[Your tasks]
#1 Quote everything from "Mukhi House was built" down to "one such place." in the article on Mukhi House.
#2 According to the article on Mukhi House, to whom did the house pass after Jethanand Mukhi's death in 1927?
#3 Translate this sentence from the article on Mukhi House into Spanish: "The Mukhi House was once the home of the Mukhis, a wealthy Sindhi Hindu family who resided in Hyderabad."

[Document extract]
━━━━━━━━

Mukhi House was built in 1920 by the patriarch of the family Jethanand Mukhi as a palace and family home in which resided 27 of his heirs.
By Dr. Saba Noor
It is difficult to believe that the city of Hyderabad once boasted architectural masterpieces, which were homes of some of British India’s more wealthy and influential individuals. Such sites have been forgotten as the city expanded and became commercialized. But thanks to local efforts and government support, these historical sites with a rich history have now begun to reach the public. Mukhi House (also called ‘Mukhi Palace’), is one such place.
The Mukhi House was once the home of the Mukhis, a wealthy Sindhi Hindu family who resided in Hyderabad. It was built in 1920 by the patriarch of the family Jethanand Mukhi as a palace and family home in which resided 27 of his heirs. After his death in 1927, the house was passed on to his brother Gobindarm Mukhi. The Mukhi heirs who once lived in the Palace remember the place as a vibrant and bustling home for a large family.

━━━━━━━━

[Data shown]
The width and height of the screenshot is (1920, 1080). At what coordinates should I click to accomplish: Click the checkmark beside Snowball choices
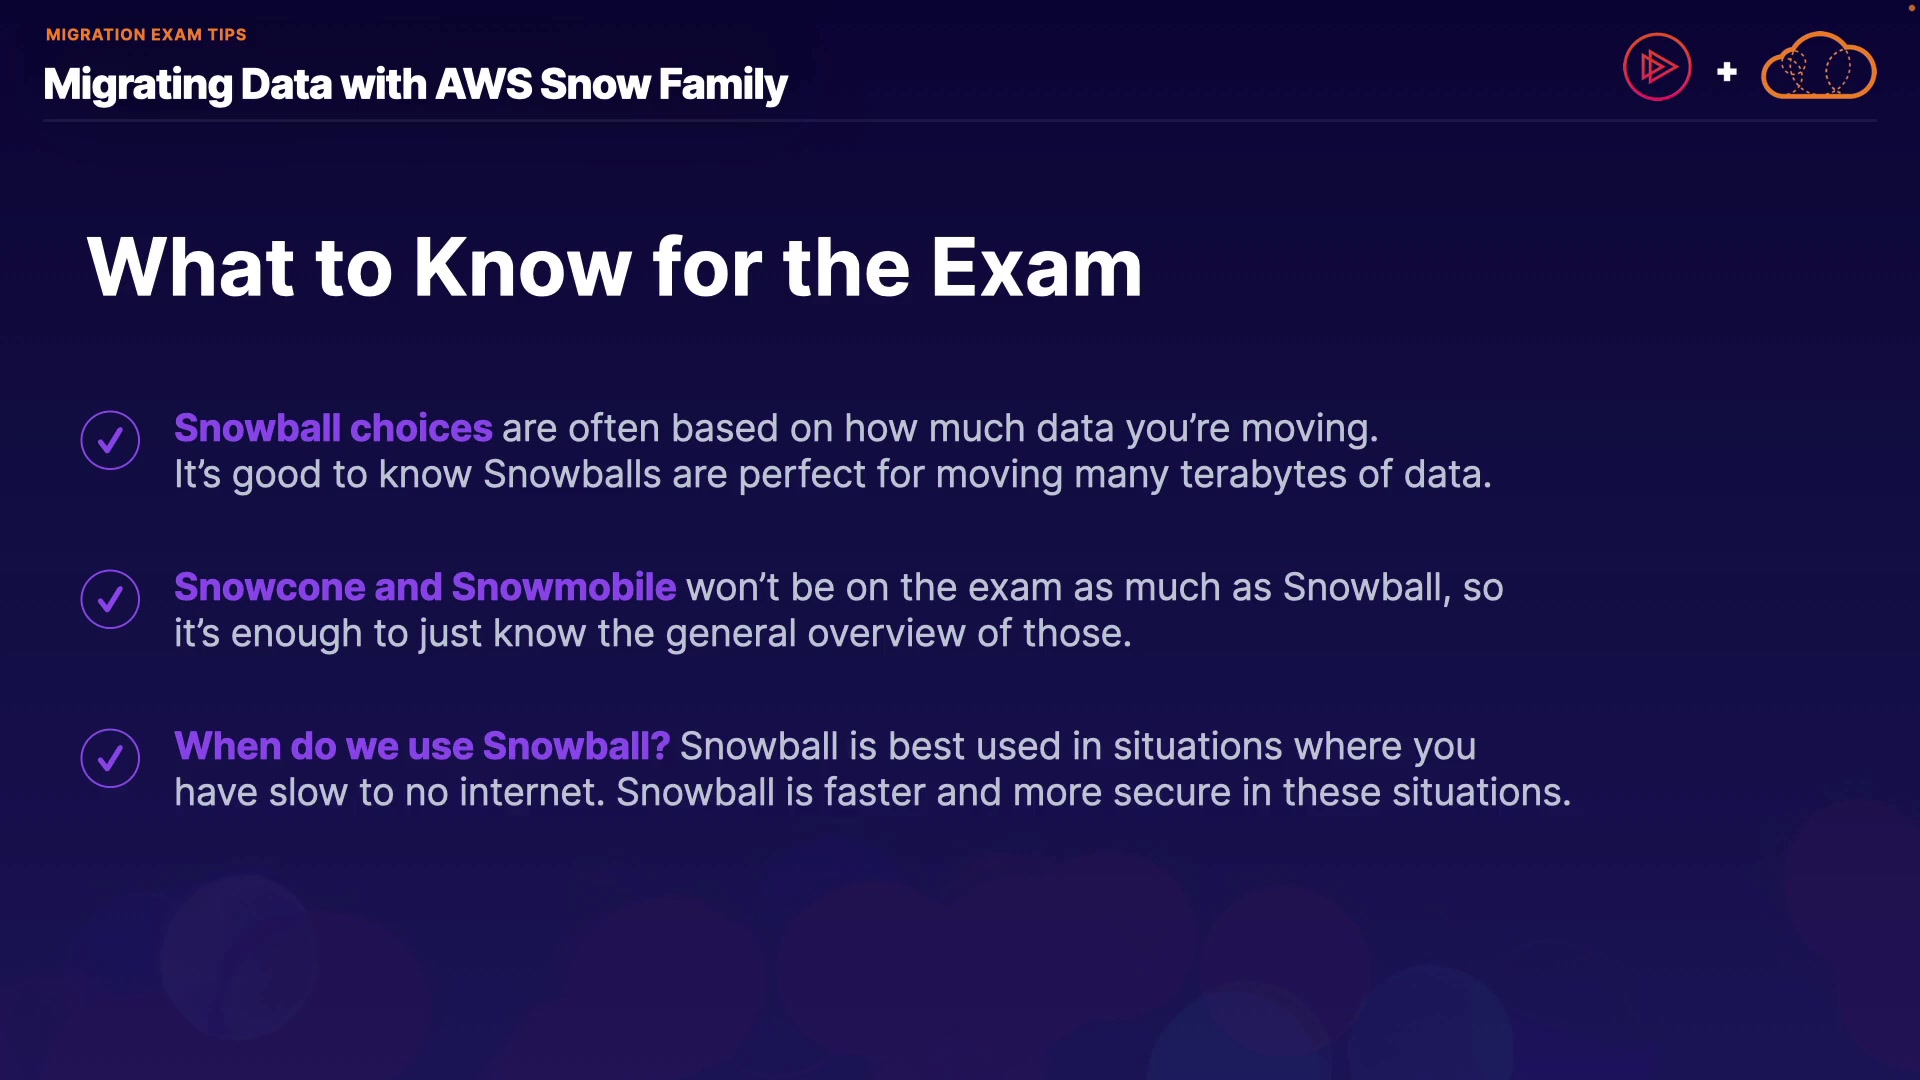[110, 440]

━━━━━━━━

[Your written answers]
#1
Mukhi House was built in 1920 by the patriarch of the family Jethanand Mukhi as a palace and family home in which resided 27 of his heirs.
By Dr. Saba Noor
It is difficult to believe that the city of Hyderabad once boasted architectural masterpieces, which were homes of some of British India’s more wealthy and influential individuals. Such sites have been forgotten as the city expanded and became commercialized. But thanks to local efforts and government support, these historical sites with a rich history have now begun to reach the public. Mukhi House (also called ‘Mukhi Palace’), is one such place.

#2 It passed to his brother, Gobindarm Mukhi.

#3 La Casa Mukhi fue en otro tiempo el hogar de los Mukhi, una adinerada familia hindú sindhi que residía en Hyderabad.